The Pico de Navas slump (Burgos, Spain): a large rocky landslide caused by underlying clayey sand fluidification

The Pico de Navas landslide was a large-magnitude rotational movement, affecting 50x106m3 of hard to soft rocks. The objectives of this study were: (1) to characterize the landslide in terms of geology, geomorphological features and geotechnical parameters; and (2) to obtain an adequate geomechanical model to comprehensively explain its rupture, considering topographic, hydro-geological and geomechanical conditions. The rupture surface crossed, from top to bottom: (a) more than 200 m of limestone and clay units of the Upper Cretaceous, affected by faults; and (b) the Albian unit of Utrillas facies composed of silty sand with clay (Kaolinite) of the Lower Cretaceous. This sand played an important role in the basal failure of the slide due to the influence of fine particles (silt and clay), which comprised on average more than 70% of the sand, and the high content presence of kaolinite (>40%) in some beds. Its geotechnical parameters are: unit weight (δ) = 19-23 KN/m3; friction angle (φ) = 13º-38º and cohesion (c) = 10-48 KN/m2. Its microstructure consists of accumulations of kaolinite crystals stuck to terrigenous grains, making clayey peds. We hypothesize that the presence of these aggregates was the internal cause of fluidification of this layer once wet. Besides the faulted structure of the massif, other conditioning factors of the movement were: the large load of the upper limestone layers; high water table levels; high water pore pressure; and the loss of strength due to wet conditions. The 3D simulation of the stability conditions concurs with our hypothesis. The landslide occurred in the Recent or Middle Holocene, certainly before at least 500 BC and possibly during a wet climate period. Today, it appears to be inactive. This study helps to understand the frequent slope instabilities all along the Iberian Range when facies Utrillas is present.

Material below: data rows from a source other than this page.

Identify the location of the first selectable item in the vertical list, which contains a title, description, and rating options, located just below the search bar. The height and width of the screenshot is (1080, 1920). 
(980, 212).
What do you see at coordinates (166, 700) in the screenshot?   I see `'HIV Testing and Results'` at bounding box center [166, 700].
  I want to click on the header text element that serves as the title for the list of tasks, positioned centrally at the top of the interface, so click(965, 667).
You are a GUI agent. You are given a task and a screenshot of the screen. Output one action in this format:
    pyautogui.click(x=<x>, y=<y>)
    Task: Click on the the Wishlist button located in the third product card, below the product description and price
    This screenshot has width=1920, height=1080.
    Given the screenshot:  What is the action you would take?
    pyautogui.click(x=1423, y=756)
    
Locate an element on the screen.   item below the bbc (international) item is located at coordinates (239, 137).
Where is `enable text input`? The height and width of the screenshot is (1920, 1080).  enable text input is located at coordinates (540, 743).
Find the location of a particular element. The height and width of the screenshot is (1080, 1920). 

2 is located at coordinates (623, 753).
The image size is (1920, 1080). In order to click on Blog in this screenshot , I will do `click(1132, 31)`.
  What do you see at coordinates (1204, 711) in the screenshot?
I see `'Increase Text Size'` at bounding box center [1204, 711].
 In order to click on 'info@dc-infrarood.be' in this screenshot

Sedimentology of a Middle Jurassic Base-of-Slope environment, Cutri Formation, Mallorca

The Cutri Formation’s, type location, exposed in the NW of Mallorca, Spain has previously been described by Álvaro et al., (1989) and further interpreted by Abbots (1989) unpublished PhD thesis as a base-of-slope carbonate apron. Incorporating new field and laboratory analysis this paper enhances this interpretation. From this analysis, it can be shown without reasonable doubt that the Cutri Formation was deposited in a carbonate base-of-slope environment on the palaeowindward side of a Mid-Jurassic Tethyan platform. Key evidence such as laterally extensive exposures, abundant deposits of calciturbidtes and debris flows amongst hemipelagic deposits strongly support this interpretation.